Assuming flat top pistons and closed chamber heads. If you're at a true static 9.5:1 then you should be able to run 91 octane with a re-curve. Really comes down to cam, jetting and timing at various throttle position and loads. There is no blanket answer though.

Octane boosters are mostly a quick band aid for marginal gains at best.

Mid 70's 440's also is vague, if you're just slapping 413 heads on a used 440 block you should measure how far down in the hole the pistons are, I really doubt you'd get 9.5:1 if you throw them on an RV lump, you might be getting into the high 8:1's but again we're missing a LOT of info
 
It depends on how you use your car. Mine is not a daily driver and I tune it for maximum performance. When you tune it to keep it from detonating you are leaving horsepower on the table. That is the right way to do it for a car that you use daily. If you have higher compression, higher octane gasoline will let you keep the performance. If it didn't matter, there would be no race gas. Those little plastic bottles of octane boosters do not really work. VP race gas and a few others make products that work, but they are not cheap.
 
How much Octane do you really need to achieve good engine performance with compression ratio of 9.5:1?
After about 8 years I finally invested the time and $ to bring my very mild mid 70's 440 to a better compression by using 413 closed chamber engine heads,thin gaskets and larger exhaust valves.
I have a '74 440 from a motorhome, the pistons are .150" down in the hole.
With my compression calculator (which I've spot-checked vs one from a racecar website) it's 7.9:1.
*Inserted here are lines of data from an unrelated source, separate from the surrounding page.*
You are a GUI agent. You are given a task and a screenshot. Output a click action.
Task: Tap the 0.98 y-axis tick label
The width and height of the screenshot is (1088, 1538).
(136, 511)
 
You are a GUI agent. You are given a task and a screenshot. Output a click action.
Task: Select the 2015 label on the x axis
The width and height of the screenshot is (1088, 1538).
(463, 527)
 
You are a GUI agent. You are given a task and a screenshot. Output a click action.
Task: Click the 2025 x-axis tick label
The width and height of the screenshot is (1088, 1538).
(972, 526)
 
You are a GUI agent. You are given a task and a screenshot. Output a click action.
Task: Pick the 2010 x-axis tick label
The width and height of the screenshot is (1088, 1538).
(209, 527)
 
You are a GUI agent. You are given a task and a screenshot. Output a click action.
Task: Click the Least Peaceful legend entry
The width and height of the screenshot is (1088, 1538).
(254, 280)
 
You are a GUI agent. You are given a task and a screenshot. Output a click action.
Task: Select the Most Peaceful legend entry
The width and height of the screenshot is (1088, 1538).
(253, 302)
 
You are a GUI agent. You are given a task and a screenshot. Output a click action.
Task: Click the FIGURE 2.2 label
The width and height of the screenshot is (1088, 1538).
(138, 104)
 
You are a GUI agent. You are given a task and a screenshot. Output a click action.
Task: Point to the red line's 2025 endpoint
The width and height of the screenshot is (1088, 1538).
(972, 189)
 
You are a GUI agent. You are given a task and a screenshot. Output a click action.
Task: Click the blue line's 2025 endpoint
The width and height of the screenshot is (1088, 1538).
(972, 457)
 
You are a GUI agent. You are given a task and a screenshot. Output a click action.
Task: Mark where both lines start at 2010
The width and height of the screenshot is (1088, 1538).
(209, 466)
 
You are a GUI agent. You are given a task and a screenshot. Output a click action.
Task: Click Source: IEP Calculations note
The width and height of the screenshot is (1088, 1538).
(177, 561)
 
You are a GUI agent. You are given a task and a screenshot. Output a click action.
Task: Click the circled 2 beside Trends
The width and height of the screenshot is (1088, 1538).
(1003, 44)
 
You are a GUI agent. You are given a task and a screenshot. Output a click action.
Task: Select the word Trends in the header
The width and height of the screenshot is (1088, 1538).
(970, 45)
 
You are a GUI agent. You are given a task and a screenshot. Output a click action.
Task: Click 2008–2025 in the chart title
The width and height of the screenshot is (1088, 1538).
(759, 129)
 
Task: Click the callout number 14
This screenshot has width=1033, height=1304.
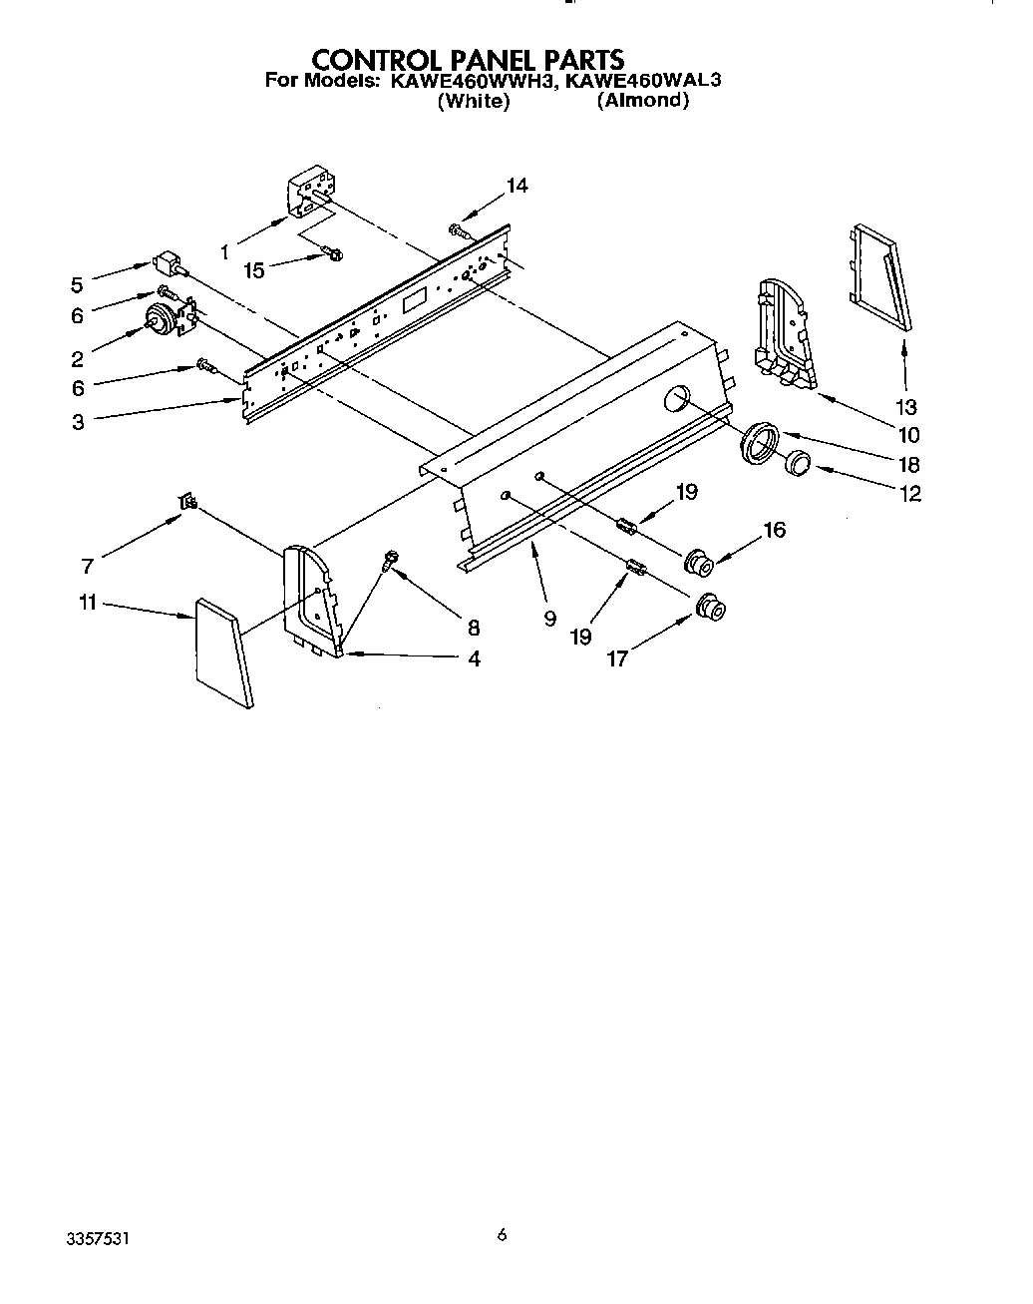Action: [516, 186]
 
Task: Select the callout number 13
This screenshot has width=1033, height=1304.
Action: [905, 407]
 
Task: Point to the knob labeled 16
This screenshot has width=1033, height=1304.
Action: [698, 563]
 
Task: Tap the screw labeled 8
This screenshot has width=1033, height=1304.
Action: [388, 563]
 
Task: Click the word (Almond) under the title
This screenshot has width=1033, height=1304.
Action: [643, 101]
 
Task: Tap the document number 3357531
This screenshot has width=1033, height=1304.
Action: [97, 1239]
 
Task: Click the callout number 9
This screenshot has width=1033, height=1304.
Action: [549, 619]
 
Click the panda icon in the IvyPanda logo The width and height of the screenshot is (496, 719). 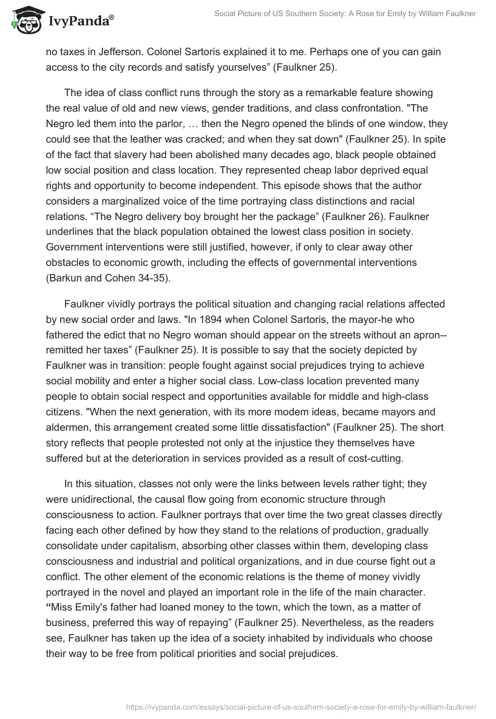[x=25, y=21]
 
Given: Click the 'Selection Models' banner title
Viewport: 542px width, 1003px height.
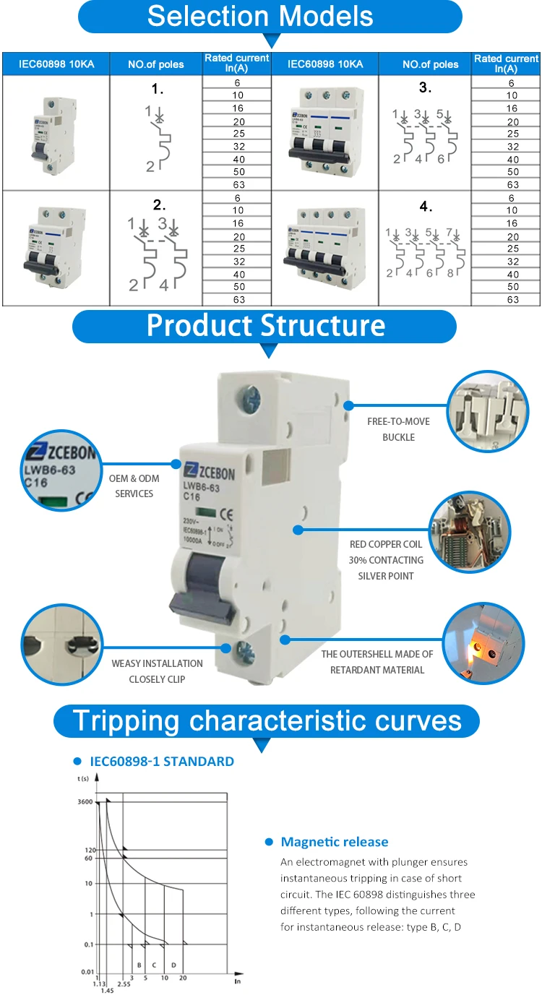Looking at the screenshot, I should [260, 16].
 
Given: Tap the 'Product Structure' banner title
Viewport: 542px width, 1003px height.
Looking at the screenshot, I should [266, 325].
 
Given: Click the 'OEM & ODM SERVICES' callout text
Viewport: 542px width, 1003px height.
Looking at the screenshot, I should [134, 486].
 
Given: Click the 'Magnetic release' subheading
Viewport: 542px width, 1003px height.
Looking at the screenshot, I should [335, 842].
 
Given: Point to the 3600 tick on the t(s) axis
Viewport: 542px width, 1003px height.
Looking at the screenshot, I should [85, 801].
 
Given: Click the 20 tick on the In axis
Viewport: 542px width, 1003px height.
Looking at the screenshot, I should [183, 977].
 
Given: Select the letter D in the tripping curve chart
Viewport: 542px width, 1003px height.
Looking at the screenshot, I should [173, 965].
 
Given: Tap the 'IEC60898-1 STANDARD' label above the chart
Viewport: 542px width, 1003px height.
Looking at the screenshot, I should [162, 761].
Mid-70s engines are commonly rated at ~8.2:1, but folks that have inspected & measured actual engines find that number to be inaccurate when the calculations are performed. High 7s are what such engines result for CR for mid-70s engines.

The cc-ratings of cyl heads, as published by the factory, are also off from what cyl head folks measure. I.E. the '80cc' open chamber heads usually measure at 90cc. The closed-chamber heads like the -516s you are using are usually 80cc.

-->> My calculator says a 440 with .150 down-hole, .018" compressed gasket (the steel shim type), and 80cc heads will give about 8.5:1.

Keep in mind - the factory always used a steel-shim head gasket, even in teh mid-late 70s - so you aren't gaining anything there.
You didn't mention pistons, so I assume you have original low-CR pistons.
You are only gaining from the lower CC closed-chamber heads, and the smaller runners that help velocity.
So - nowhere near 9.5:1.
And - if using the OEM cam the larger exh valve probably isn't worth much? (the HP 413s and 66 440 TNT hit 360-365 hp with that smaller valve)

If I've made incorrect assumptions about what has been done to your engine, clarify it and I'll revisit these CR calcs.

But regardless of all that - the octane requirement is largely due to your ign timing curve, as some others have mentioned.
The curve is one of the most overlooked factors in engine performance.
 
Also - what psi do your cylinders have during a compression test?
I have a near-stock, small-cam '69 440 with all cylinders between 165 and 175 psi at a recent cold compression check. (and 'cold' gives the worst psi readings)
It runs fine on 87 and it's quite spunky, too.